Travail à faire ::
#1 Pour chaque affirmation (a), (b) et (c), dites si elle est conforme à l'extrait sur les maladies liées au travail, en répondant oui ou non et en citant mot pour mot le passage qui tranche. (a) Les médecins généralistes connaissent bien la façon dont le travail de leurs patients s'est concrètement déroulé. (b) L'enquêtrice insiste longuement sur le rôle de la famille. (c) La piste professionnelle est souvent explorée comme source de la maladie.
#2 Rédigez la suite de l'extrait sur les maladies liées au travail, en reprenant juste après sa dernière phrase.

Extrait de page ::

_ _ _ _ _ _ _

Les raisons sont nombreuses. Il y a une dimension personnelle : on ne réagit pas de la même façon à l’annonce d’une maladie grave voire incurable, et au lien qui pourrait être fait entre elle et un travail effectué des décennies plus tôt. Certains refusent d’y croire, d’autres sont fatalistes, considérant que tels étaient les risques du métier, ou refusent de se considérer comme victime d’une injustice. Et puis, il y a la famille, dont le rôle est longuement souligné par l’enquêtrice. Se soigner coûte cher pour les classes populaires faiblement assurées, un arrêt-maladie pèse sur les finances familiales, alors, entamer en plus des démarches juridiques, remplir des papiers auquel on ne comprend pas grand chose, recourir à un avocat dans l’espoir hypothétique d’être reconnu comme victime, et attendre alors que l’on sait ses jours comptés… tout cela rajoute de l’inquiétude à l’inquiétude. Les médecins généralistes ? Mal formés, peu informés, routiniers, ils sont de plus totalement ignorants de la façon dont l’activité professionnelle de leur patient s’est très concrètement déroulée. La piste professionnelle est donc très rarement explorée comme source de la pathologie constatée, et quand c’est le cas, un nouvel obstacle apparaît : la difficulté à documenter précisément les différents risques professionnels qu’a affrontés la victime au cours de sa carrière, carrière qui peut s’être déroulée dans mille endroits et mille secteurs industriels différents ; problématique décuplée quand ce sont les ayant-droit qui font les démarches.

_ _ _ _ _ _ _

Données fournies ::
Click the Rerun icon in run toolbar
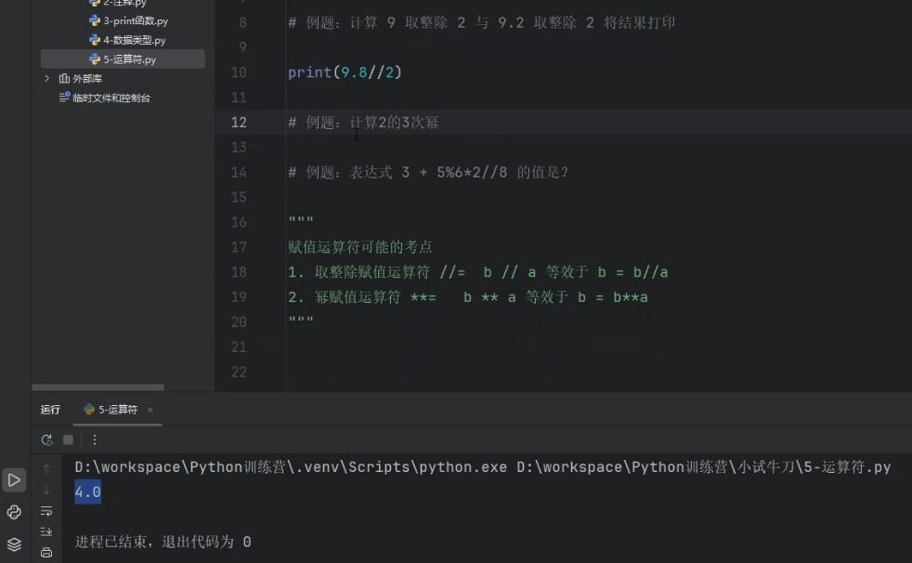Viewport: 912px width, 563px height. point(46,439)
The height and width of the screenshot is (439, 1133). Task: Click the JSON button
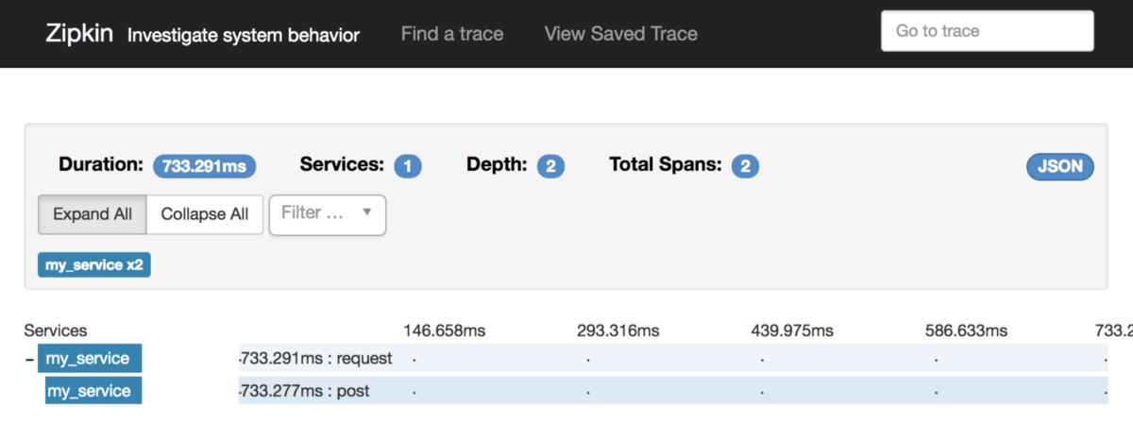point(1059,167)
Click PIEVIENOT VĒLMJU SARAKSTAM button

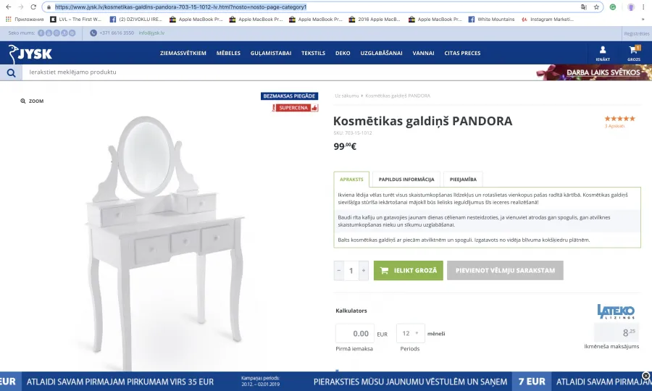[x=505, y=271]
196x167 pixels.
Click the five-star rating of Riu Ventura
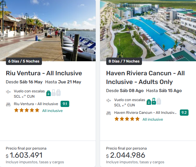pos(27,110)
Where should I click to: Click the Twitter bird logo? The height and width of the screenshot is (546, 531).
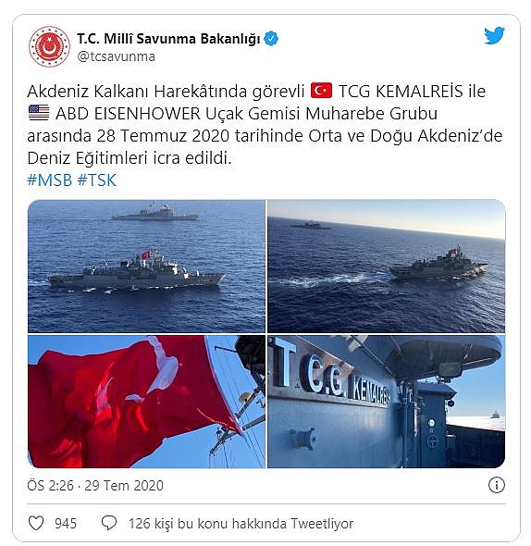tap(494, 35)
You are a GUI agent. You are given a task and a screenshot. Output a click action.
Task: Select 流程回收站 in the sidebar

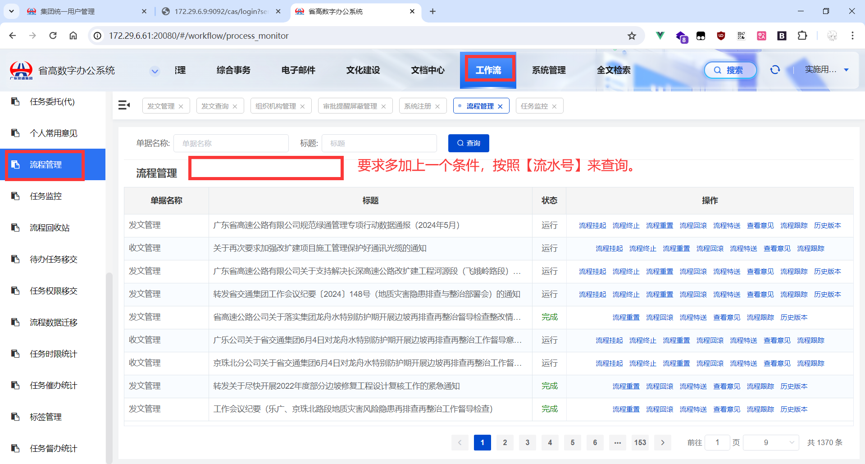click(x=50, y=228)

_ _ _ _ _ _ _

Réponses par tâche ::
#1
(a) Non : « ils sont de plus totalement ignorants de la façon dont l’activité professionnelle de leur patient s’est très concrètement déroulée ».
(b) Oui : « Et puis, il y a la famille, dont le rôle est longuement souligné par l’enquêtrice. »
(c) Non : « La piste professionnelle est donc très rarement explorée comme source de la pathologie constatée ».

#2
Seules, les victimes et leur famille renoncent la plupart du temps à affronter Goliath. Un Goliath qui a les traits du médecin-conseil de la Sécurité sociale. Un Goliath qui a le pouvoir de diligenter des enquêtes auprès des malades mais aussi des employeurs, dont certains, via des avocats spécialisés, sont fort habiles pour multiplier les contentieux, ce qui a un impact sur la façon dont les enquêteurs font leur travail, et donc sur le niveau de reconnaissances en maladie professionnelle.
L’activité du Giscop93 en témoigne : seules l’action collective, l’entraide et la solidarité, sont de nature à briser le mur du silence, à rendre visible ce qui était jusqu’alors invisibilisé. C’est par la pression collective qu’on peut faire évoluer l’incontournable tableau des maladies professionnelles qui établit un lien entre un métier, une maladie et des produits dangereux, mais aussi que la pression peut être mise sur les employeurs-empoisonneurs afin que l’on ne perde plus sa vie à la gagner.

1. Structure initiée par le toxicologue Henri Pézerat et la sociologue Annie Thébaud-Mony dont je vous recommande le dernier ouvrage Politiques assassines et luttes pour la santé au travail. Covid-19, cancers professionnels, accidents industriels (La Dispute, 2021).